As a lover of Haiku’s I thought that this post about Jane Hirshfield’s book, The Heart of the Haiku was very interesting. I am looking forward to reading more about my favorite form of expression.
Originally posted on Books, j'adore:
After finishing Imagine last week, I decided to follow the line of thought up with this slim volume about the seventeenth-century Japanese poet Basho, considered to be one of the original developers of haiku. For the last five years, I’ve been keeping my own haiku journal (one entry per day), and although I don’t practice it in its most rigid form, I do consider these tiny poems to be one of my favorite forms of expression, so I was curious to read about Basho’s work in the field.
Unlike Lehrer’s approach however, which I at times struggled with from a scientific perspective, Hirshfield writes a book that’s one (large) part history, one (smaller) part technical breakdown, with a healthy sprinkling of the poet’s own elegant haiku. She tells Basho’s story with an intimate air, as though she personally shadowed his journeys, teachings, and development as a writer across a matter of miles or decades rather than centuries. She stands close to him, allowing the reader to peer with her into the grass hut where he starved and composed some of the first poems of the kind.

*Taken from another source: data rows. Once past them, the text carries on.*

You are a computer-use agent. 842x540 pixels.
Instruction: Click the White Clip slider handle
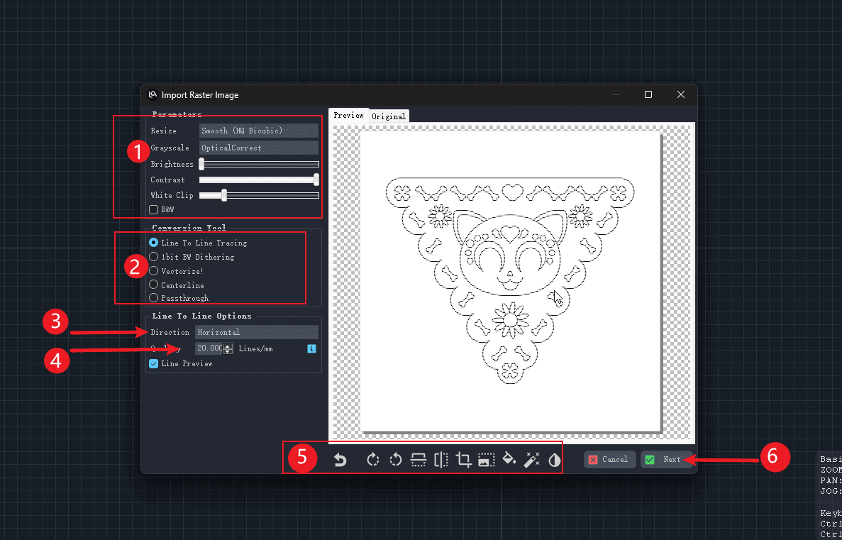[224, 195]
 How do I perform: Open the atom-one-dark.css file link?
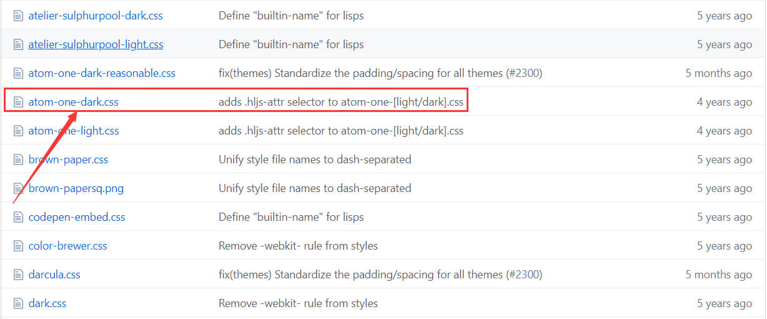click(x=74, y=102)
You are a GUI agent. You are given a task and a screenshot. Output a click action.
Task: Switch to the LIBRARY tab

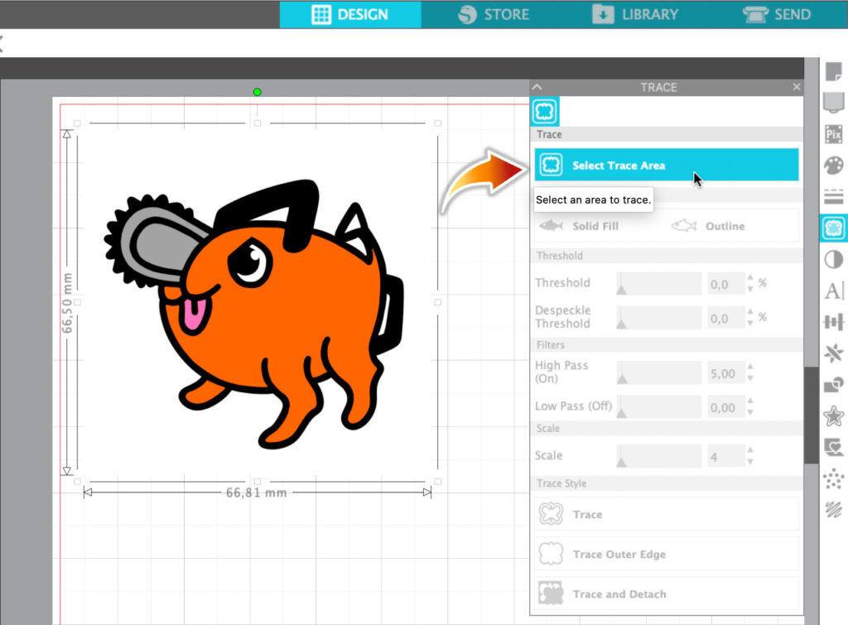pos(635,14)
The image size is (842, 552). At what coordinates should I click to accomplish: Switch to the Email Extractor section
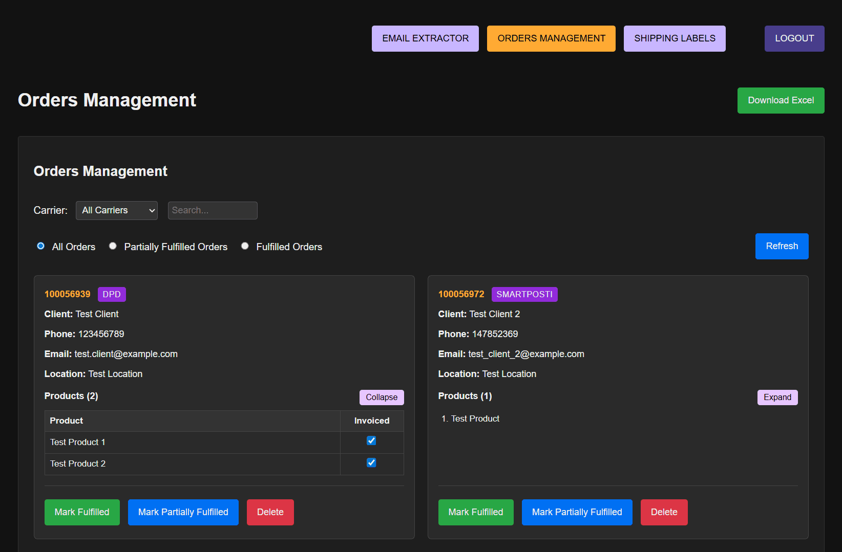click(425, 38)
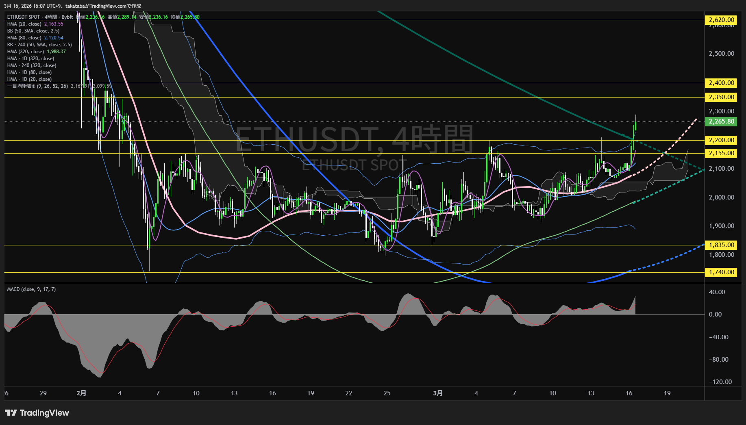Click the HMA (80, close) indicator label
The height and width of the screenshot is (425, 746).
point(24,38)
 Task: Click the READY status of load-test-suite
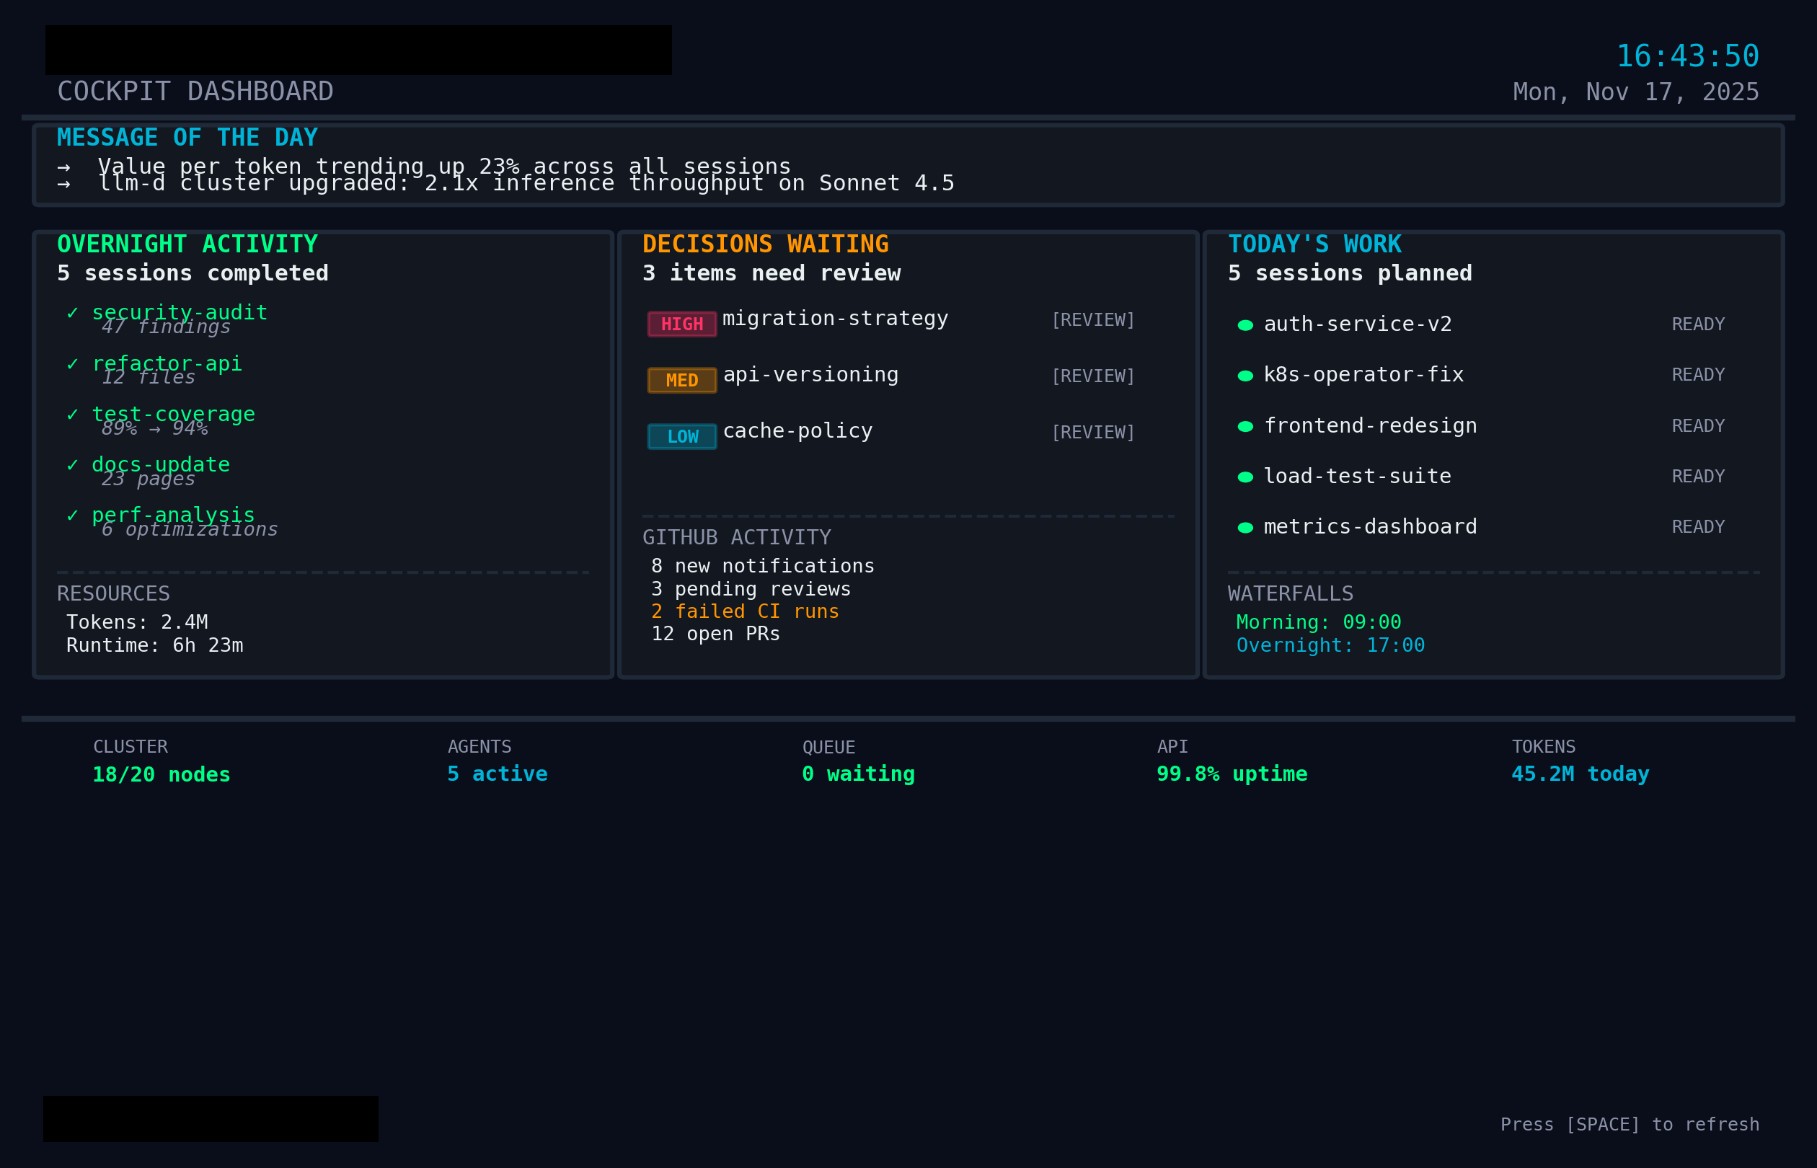click(x=1698, y=476)
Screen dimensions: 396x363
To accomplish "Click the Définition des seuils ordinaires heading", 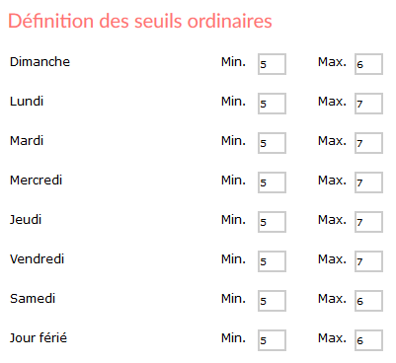I will point(140,21).
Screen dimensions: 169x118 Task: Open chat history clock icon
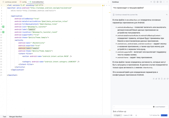tap(154, 2)
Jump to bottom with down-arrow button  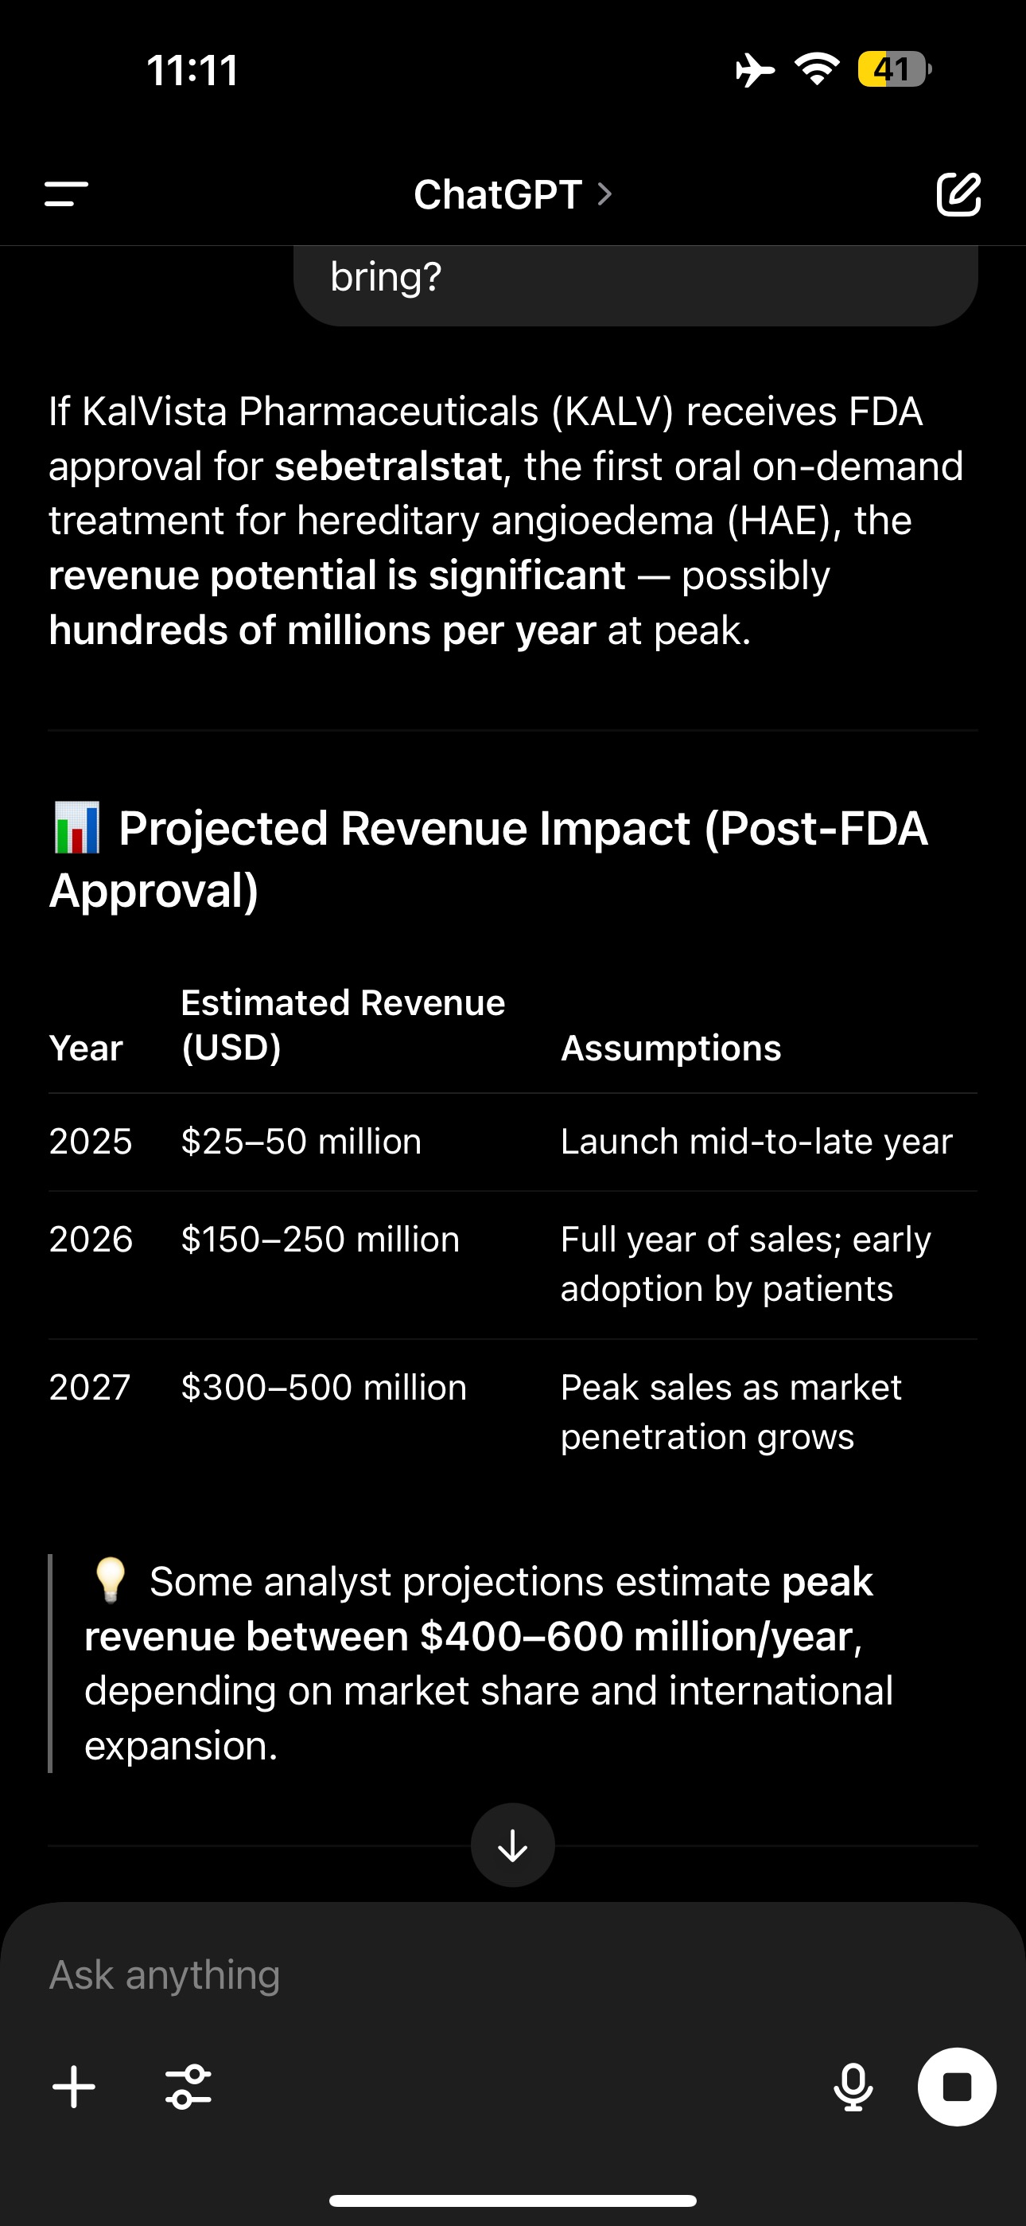513,1845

I love her perspective of the poet, a man I had never heard of before this book; I loved his story, his examination of the Tao, of Zen Buddhism, his maturation as a writer, and the gentle ridicule he often expressed of his own pride in his work. I have a (now well-known) short attention span when it comes to non-fiction, and this proved to be the perfect length for me to absorb the man and his work. It almost felt as though it was written to reflect the oral tradition, or the short story, and since the short story is one of my favorite formats, her choice worked well for me.